++++ MATERIAL SUPPLIED
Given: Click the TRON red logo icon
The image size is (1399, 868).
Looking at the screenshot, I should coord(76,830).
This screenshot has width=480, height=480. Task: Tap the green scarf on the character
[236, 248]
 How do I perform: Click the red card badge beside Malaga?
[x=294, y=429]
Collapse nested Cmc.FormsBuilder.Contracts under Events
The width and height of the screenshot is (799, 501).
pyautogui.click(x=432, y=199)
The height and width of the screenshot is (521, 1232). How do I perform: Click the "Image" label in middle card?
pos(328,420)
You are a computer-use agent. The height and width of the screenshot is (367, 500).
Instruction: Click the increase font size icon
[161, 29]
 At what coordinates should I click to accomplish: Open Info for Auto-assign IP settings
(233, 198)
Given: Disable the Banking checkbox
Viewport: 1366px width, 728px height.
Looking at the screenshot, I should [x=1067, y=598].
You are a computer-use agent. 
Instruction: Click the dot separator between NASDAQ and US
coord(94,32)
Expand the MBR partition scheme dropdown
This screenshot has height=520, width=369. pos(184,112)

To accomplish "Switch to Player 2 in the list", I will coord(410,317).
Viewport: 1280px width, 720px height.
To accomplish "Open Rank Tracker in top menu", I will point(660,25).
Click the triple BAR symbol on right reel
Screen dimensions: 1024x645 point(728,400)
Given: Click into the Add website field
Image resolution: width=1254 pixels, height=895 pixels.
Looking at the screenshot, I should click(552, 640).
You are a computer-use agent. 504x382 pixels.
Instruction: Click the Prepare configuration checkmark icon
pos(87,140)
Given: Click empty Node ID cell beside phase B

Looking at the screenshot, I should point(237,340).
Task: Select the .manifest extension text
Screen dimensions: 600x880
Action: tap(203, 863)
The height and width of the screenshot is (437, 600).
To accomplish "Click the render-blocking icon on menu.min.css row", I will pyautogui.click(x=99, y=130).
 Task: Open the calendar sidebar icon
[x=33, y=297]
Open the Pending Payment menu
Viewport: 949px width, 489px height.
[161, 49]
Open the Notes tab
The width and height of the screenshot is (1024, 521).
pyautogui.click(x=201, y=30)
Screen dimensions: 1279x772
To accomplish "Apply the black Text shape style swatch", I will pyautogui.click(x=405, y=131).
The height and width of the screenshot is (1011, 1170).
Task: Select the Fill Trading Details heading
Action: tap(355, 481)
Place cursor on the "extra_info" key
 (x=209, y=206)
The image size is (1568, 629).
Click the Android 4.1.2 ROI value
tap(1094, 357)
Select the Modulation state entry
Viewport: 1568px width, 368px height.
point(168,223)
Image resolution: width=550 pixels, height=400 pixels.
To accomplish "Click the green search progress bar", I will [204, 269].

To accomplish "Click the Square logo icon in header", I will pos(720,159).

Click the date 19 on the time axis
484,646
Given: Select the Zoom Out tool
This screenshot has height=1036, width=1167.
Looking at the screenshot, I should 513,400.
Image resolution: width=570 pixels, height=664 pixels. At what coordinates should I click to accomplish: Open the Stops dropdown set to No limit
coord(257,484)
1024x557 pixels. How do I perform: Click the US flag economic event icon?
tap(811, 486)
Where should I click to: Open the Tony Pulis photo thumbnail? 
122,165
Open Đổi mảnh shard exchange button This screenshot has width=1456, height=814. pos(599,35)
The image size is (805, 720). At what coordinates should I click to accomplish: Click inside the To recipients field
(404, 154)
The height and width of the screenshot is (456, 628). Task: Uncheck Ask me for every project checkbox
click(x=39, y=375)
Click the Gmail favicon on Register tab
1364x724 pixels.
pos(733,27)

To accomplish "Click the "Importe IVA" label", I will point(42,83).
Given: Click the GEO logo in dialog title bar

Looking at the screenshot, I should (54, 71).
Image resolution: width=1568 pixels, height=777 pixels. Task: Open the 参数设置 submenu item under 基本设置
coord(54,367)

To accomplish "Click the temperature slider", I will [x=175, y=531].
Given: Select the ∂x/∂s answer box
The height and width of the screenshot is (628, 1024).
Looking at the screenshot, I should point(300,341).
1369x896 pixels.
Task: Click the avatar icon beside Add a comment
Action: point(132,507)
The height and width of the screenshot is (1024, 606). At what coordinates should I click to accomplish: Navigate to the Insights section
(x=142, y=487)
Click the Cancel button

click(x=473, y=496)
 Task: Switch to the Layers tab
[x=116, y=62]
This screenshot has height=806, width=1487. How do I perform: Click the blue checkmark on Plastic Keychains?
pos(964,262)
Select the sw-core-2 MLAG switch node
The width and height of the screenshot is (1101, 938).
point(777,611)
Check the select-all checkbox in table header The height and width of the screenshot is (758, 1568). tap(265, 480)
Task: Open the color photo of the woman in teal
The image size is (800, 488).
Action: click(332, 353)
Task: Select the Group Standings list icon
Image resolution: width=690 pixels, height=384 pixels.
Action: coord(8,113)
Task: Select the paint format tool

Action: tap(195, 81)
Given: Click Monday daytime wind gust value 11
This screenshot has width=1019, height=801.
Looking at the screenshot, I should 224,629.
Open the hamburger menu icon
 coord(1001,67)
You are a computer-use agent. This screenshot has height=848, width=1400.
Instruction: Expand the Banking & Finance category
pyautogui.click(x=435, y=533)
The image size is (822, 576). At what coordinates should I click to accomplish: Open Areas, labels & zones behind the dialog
++++++++
→ WHAT YOU WILL DO:
Restate each record word for word.

→ EXERCISE OUTPUT:
Given: Click the TRON red logo icon
The image size is (1399, 868).
Looking at the screenshot, I should coord(76,830).
This screenshot has width=480, height=480. Task: Tap the green scarf on the character
[236, 248]
 How do I perform: Click the red card badge beside Malaga?
[x=294, y=429]
Collapse nested Cmc.FormsBuilder.Contracts under Events
The width and height of the screenshot is (799, 501).
pyautogui.click(x=432, y=199)
The height and width of the screenshot is (521, 1232). How do I perform: Click the "Image" label in middle card?
pos(328,420)
You are a computer-use agent. The height and width of the screenshot is (367, 500).
Instruction: Click the increase font size icon
[161, 29]
 At what coordinates should I click to accomplish: Open Info for Auto-assign IP settings
(233, 198)
Given: Disable the Banking checkbox
Viewport: 1366px width, 728px height.
Looking at the screenshot, I should [x=1067, y=598].
You are a computer-use agent. 
Instruction: Click the dot separator between NASDAQ and US
coord(94,32)
Expand the MBR partition scheme dropdown
This screenshot has height=520, width=369. pos(184,112)

To accomplish "Switch to Player 2 in the list", I will coord(410,317).
Viewport: 1280px width, 720px height.
To accomplish "Open Rank Tracker in top menu", I will point(660,25).
Click the triple BAR symbol on right reel
Screen dimensions: 1024x645 point(728,400)
Given: Click into the Add website field
Image resolution: width=1254 pixels, height=895 pixels.
Looking at the screenshot, I should click(552, 640).
You are a computer-use agent. 504x382 pixels.
Instruction: Click the Prepare configuration checkmark icon
pos(87,140)
Given: Click empty Node ID cell beside phase B

Looking at the screenshot, I should point(237,340).
Task: Select the .manifest extension text
Screen dimensions: 600x880
Action: tap(203, 863)
The height and width of the screenshot is (437, 600).
To accomplish "Click the render-blocking icon on menu.min.css row", I will pyautogui.click(x=99, y=130).
 Task: Open the calendar sidebar icon
[x=33, y=297]
Open the Pending Payment menu
Viewport: 949px width, 489px height.
[161, 49]
Open the Notes tab
The width and height of the screenshot is (1024, 521).
pyautogui.click(x=201, y=30)
Screen dimensions: 1279x772
To accomplish "Apply the black Text shape style swatch", I will pyautogui.click(x=405, y=131).
The height and width of the screenshot is (1011, 1170).
Task: Select the Fill Trading Details heading
Action: tap(355, 481)
Place cursor on the "extra_info" key
 (x=209, y=206)
The image size is (1568, 629).
Click the Android 4.1.2 ROI value
tap(1094, 357)
Select the Modulation state entry
Viewport: 1568px width, 368px height.
point(168,223)
Image resolution: width=550 pixels, height=400 pixels.
To accomplish "Click the green search progress bar", I will [204, 269].

To accomplish "Click the Square logo icon in header", I will pos(720,159).

Click the date 19 on the time axis
484,646
Given: Select the Zoom Out tool
This screenshot has height=1036, width=1167.
Looking at the screenshot, I should 513,400.
Image resolution: width=570 pixels, height=664 pixels. At what coordinates should I click to accomplish: Open the Stops dropdown set to No limit
coord(257,484)
1024x557 pixels. How do I perform: Click the US flag economic event icon?
tap(811, 486)
Where should I click to: Open the Tony Pulis photo thumbnail? 
122,165
Open Đổi mảnh shard exchange button This screenshot has width=1456, height=814. pos(599,35)
The image size is (805, 720). At what coordinates should I click to accomplish: Click inside the To recipients field
(404, 154)
The height and width of the screenshot is (456, 628). Task: Uncheck Ask me for every project checkbox
click(x=39, y=375)
Click the Gmail favicon on Register tab
1364x724 pixels.
pos(733,27)

To accomplish "Click the "Importe IVA" label", I will point(42,83).
Given: Click the GEO logo in dialog title bar

Looking at the screenshot, I should (54, 71).
Image resolution: width=1568 pixels, height=777 pixels. Task: Open the 参数设置 submenu item under 基本设置
coord(54,367)

To accomplish "Click the temperature slider", I will [x=175, y=531].
Given: Select the ∂x/∂s answer box
The height and width of the screenshot is (628, 1024).
Looking at the screenshot, I should point(300,341).
1369x896 pixels.
Task: Click the avatar icon beside Add a comment
Action: point(132,507)
The height and width of the screenshot is (1024, 606). At what coordinates should I click to accomplish: Navigate to the Insights section
(x=142, y=487)
Click the Cancel button

click(x=473, y=496)
 Task: Switch to the Layers tab
[x=116, y=62]
This screenshot has height=806, width=1487. How do I perform: Click the blue checkmark on Plastic Keychains?
pos(964,262)
Select the sw-core-2 MLAG switch node
The width and height of the screenshot is (1101, 938).
point(777,611)
Check the select-all checkbox in table header The height and width of the screenshot is (758, 1568). tap(265, 480)
Task: Open the color photo of the woman in teal
The image size is (800, 488).
Action: click(332, 353)
Task: Select the Group Standings list icon
Image resolution: width=690 pixels, height=384 pixels.
Action: coord(8,113)
Task: Select the paint format tool

Action: tap(195, 81)
Given: Click Monday daytime wind gust value 11
This screenshot has width=1019, height=801.
Looking at the screenshot, I should 224,629.
Open the hamburger menu icon
 coord(1001,67)
You are a computer-use agent. This screenshot has height=848, width=1400.
Instruction: Expand the Banking & Finance category
pyautogui.click(x=435, y=533)
The image size is (822, 576). At what coordinates should I click to accomplish: Open Areas, labels & zones behind the dialog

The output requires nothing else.